ぐったりとしたツヴァイを立たせて、私の頭を二回優しく叩く。
「久し振りだな、逃げた事は評価しないが、帰って来た事は評価してやる」
「逃げた覚えはありませんし、戻った訳でもないです」
「どちらにしろ良かったって話だ。それと日本が攻撃を受けたらしい、反撃を実行しているが、立ち上がりは引き分けらしい」
姫輝に伝えるべきか迷ったが、通信が繋がっている為全て筒抜けになっている。
「日本に戻る。すまん」
来ると予想していた言葉がそのまま来て、この戦線もここまでと見切りを付ける。
「退却しながら戦うから、セレナたちも歌が終わり次第撤収」
「もう終わった、今から撤退を開始する。愛奈、撤退命令を全隊に」
「了解、撤退命令承認。出しました」
「でも、逃げるって言っても何処に?」
「取り敢えず王宮に逃げ込むから、殿はMI6トップの三人に任せる。数百を三人で頑張りなさい」
「面白いテロリストのリーダーじゃないか、私を仲間外れにするとは。勿論この私も殿を……」
攻撃を緩めずに笑うウラノスクイーンがそう言うが、セレナの命令で動くのはテロリストだけで、MI6はウラノスクイーンの命令しか聞かない。

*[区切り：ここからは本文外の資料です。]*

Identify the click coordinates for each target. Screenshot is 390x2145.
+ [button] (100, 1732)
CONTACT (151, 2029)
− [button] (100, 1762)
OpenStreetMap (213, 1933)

ここで壊滅するのは殆ど敗北に落ちるという事で、また戦闘機が来たらそれはより堅実的になる。
「全員に撤退命令を出してウラノスクイーン、指揮官である貴女も引くべき」
「撤退命令は今出したが、娘を置いて……私だけ逃げれるか」
「あー、もう。変な意地を張るところは貴女に似たかも」
「それは大変だ、楽しくなってきたな」
「ならないから集中して、ちらちらこっち見ない」
「怒られてしまったぞグラーフ、ツヴァイ」
ゴッドアイと多数の小型機を展開しているツヴァイは、ウラノスクイーンの言葉に反応せず、黙々と敵を一撃必殺する。
その様子を見ていたグラーフが渋々口を開き、ウラノスクイーンの言葉に応える。
「はいはい。仲が良いようで良かったです」
「愛娘は何処に入れても痛くないぞ」
「その煩い口にぶち込んでやろうか」
「どっちも煩い」
そう短く言葉を発したツヴァイに反論出来ず、それを誤魔化すように敵の中に深く潜る。
「これは殿、敵の中にあまり突っ込まない」
「分かった分かった、私たちが悪かった。そう正論ばかり言うなツヴァイ」
「ウラノスクイーンは煩いけど、私は煩いないだろ。なぁアンジュ」
「ふたりともそう言う子どもっぽいところが煩い」
後方が遠くまで行った事を確認して、Arsenalからホーミングを放って離脱する。